Work to be completed
In the essay below about Mister Rogers, copy the passage from "Sorry to all" to "support, or joy.", putting "email" wherever "Facebook" appears.

Text block
__________

Archive for August, 2011

August 29, 2011

Influence and Discernent and… have I mentioned I hate puppets?

Sorry to all my UUs out there. And my childhood ministers. To the people who have sat with me for hours and listened to me discern or complain or cry. To the folks who have offered prayers in times of need, hugs in time of excitement or fear, or hundreds upon hundreds of Facebook comments offering advice, love, support, or joy.

I’m sorry because the most influential minister in my life was Mister Rogers.

How cliché, right?

I mean, really. This is turning into a “someone I admire” essay for my 4th grade teacher.

But I grew up in a not-so-awesome home. With a mom who was more concerned with drinking and the various men in her life than making sure her kids were being imparted with lessons like “you’re important.” With teachers who had little time to do more than control chaos. With a neighborhood that had more gang violence than picnics. And with grandparents who possibly did the best thing they could have done for me by accident; putting me in front of the TV on the mornings they watched me.

Oh, the other thing you have to know about this is that I hate puppets. HATE THEM.

Got it? Okay then.

I guess I learned some concrete things from Mister Rogers Neighborhood; what break dancing was, how crayons and bike helmets were made, and things of that nature. But mostly I learned compassion. And I learned that some adults wanted me to be curious, to question things I didn’t understand, and that I had things to teach other people. I learned that it was okay to be me, and that it was okay for other people to be who they were. I learned that it was okay to cry if I needed to; in fact, I had an adult man telling me so! I hated the Land of Make-Believe. Would turn off the sound during that part and grab a book to read so I didn’t have to look at the puppets. But I would keep the TV on so I could watch for when he came back, so he could feed his fish and say good bye and sing that he’d see me tomorrow.

Mister Rogers wasn’t a TV show for me. I didn’t really like TV. I liked the escapism that books offered me far more than any TV show. I learned to read at a really young age, mostly teaching myself, and I found a lot more comfort and safety in curing up in a corner with a book than sitting in the open living room with the TV on. I made the exception for Mister Rogers, though.

I think it’s fairly common knowledge now that Mister Rogers was an ordained Presbyterian minister; he was a deeply religious man that felt his calling was to show love and compassion and equity and kindness to all people, most specifically to children. He was a man of extraordinary heart who often showed that there was worth to every single person. He is quoted saying:

Those of us who are in the world to educate, to care for young children, have a special calling. A calling that has very little to do with a collection of special possessions, but has a lot to do with the worth inside of heads and hearts. In fact, that’s our domain; the heads and hearts of the next generation, the thoughts and feelings of the future.

When I think of who had the most straight-on religious impact on me the answer is probably the minister who brought me back to church, introduced me to UUism. But the minister who had the most theological impact on me? Unquestionably it’s Fred Rogers. The man who taught me to be curious, to never be satisfied with being treated as less than instead of equal to, and the person who sat with me morning after morning and sang to me and talked to me and told me that I was good, and I was worthy, and I was perfect as who I was, not as who others wanted me to be.

__________

Input data

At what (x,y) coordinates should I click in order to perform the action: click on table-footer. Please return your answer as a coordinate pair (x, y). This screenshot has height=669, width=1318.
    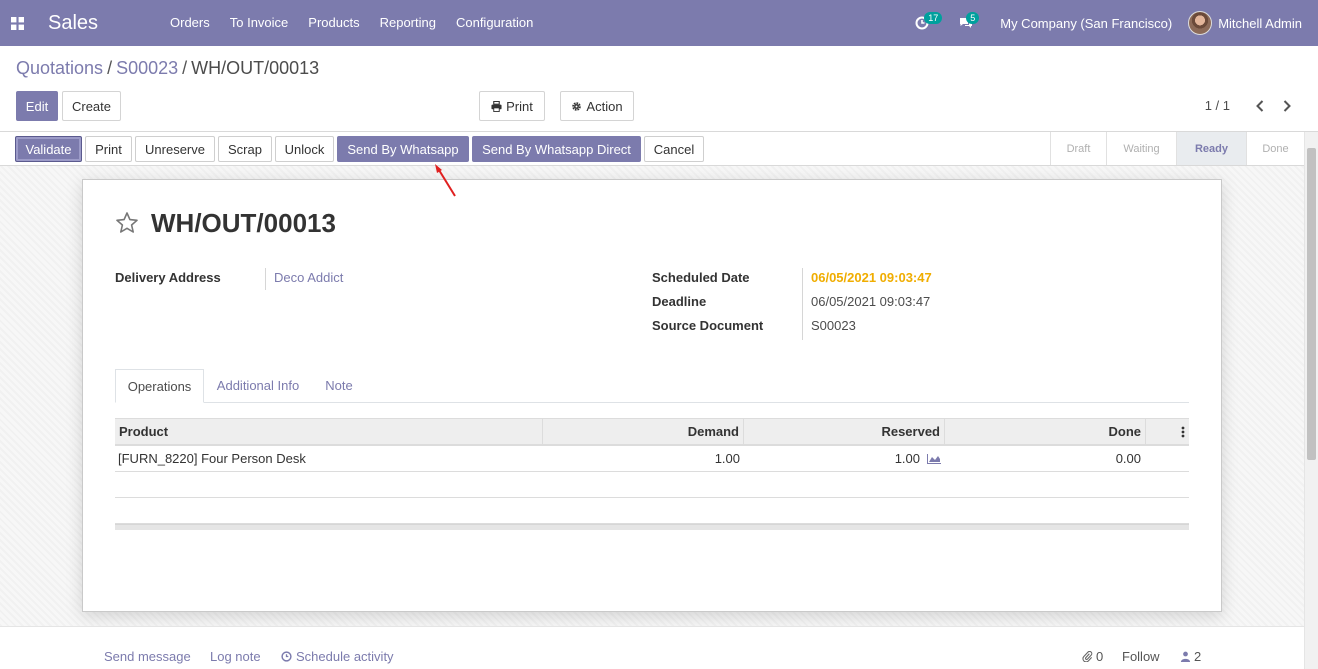
    Looking at the image, I should click on (652, 527). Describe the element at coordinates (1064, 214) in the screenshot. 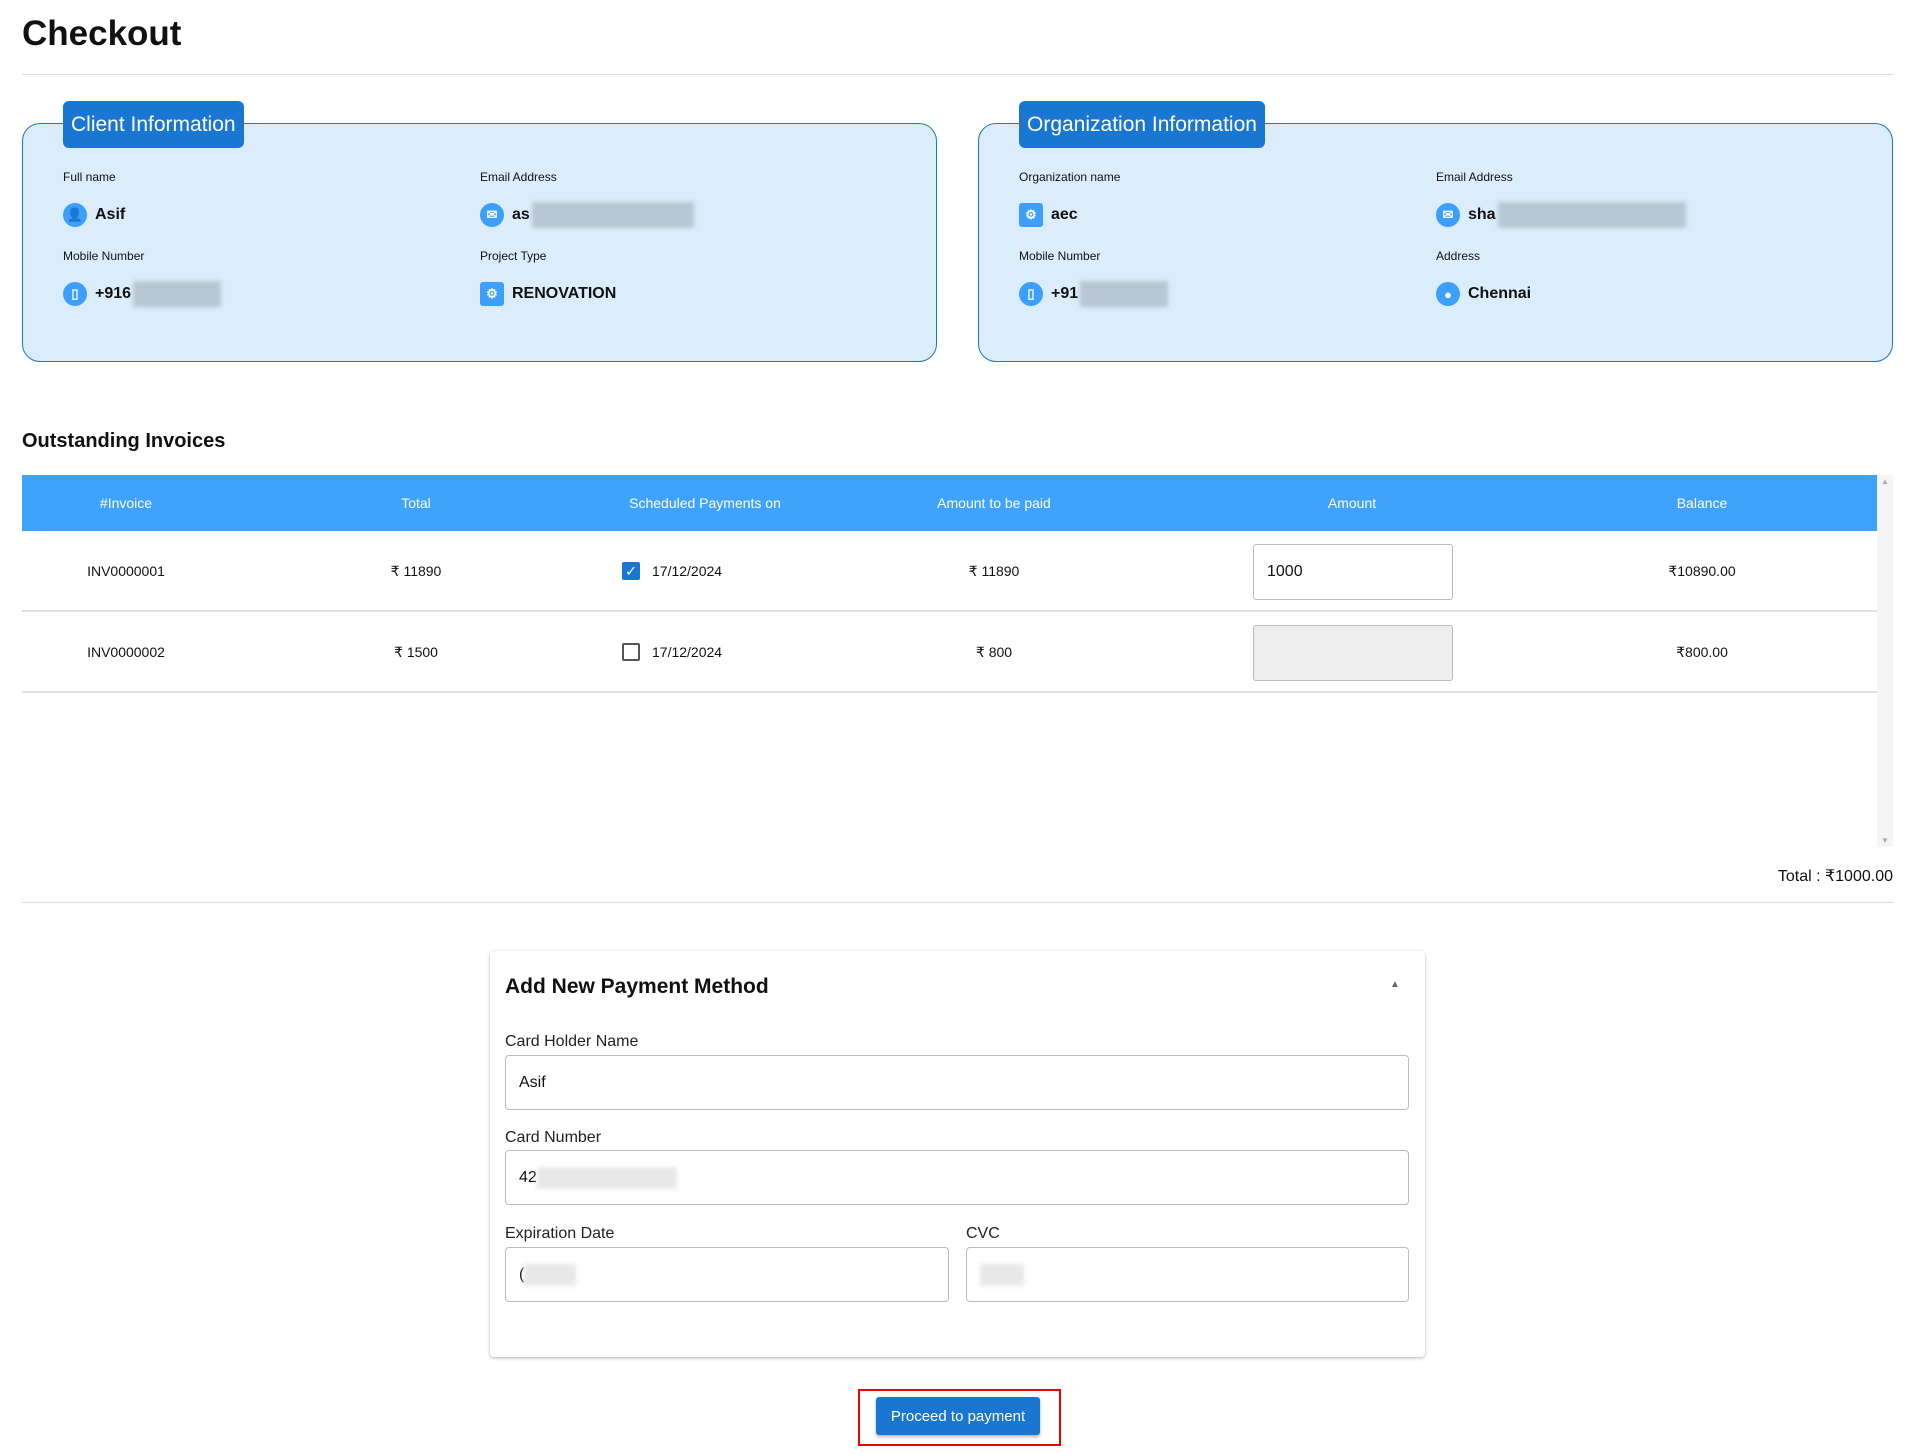

I see `org-name-value: aec` at that location.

__________

The answer
Sorry to all my UUs out there. And my childhood ministers. To the people who have sat with me for hours and listened to me discern or complain or cry. To the folks who have offered prayers in times of need, hugs in time of excitement or fear, or hundreds upon hundreds of email comments offering advice, love, support, or joy.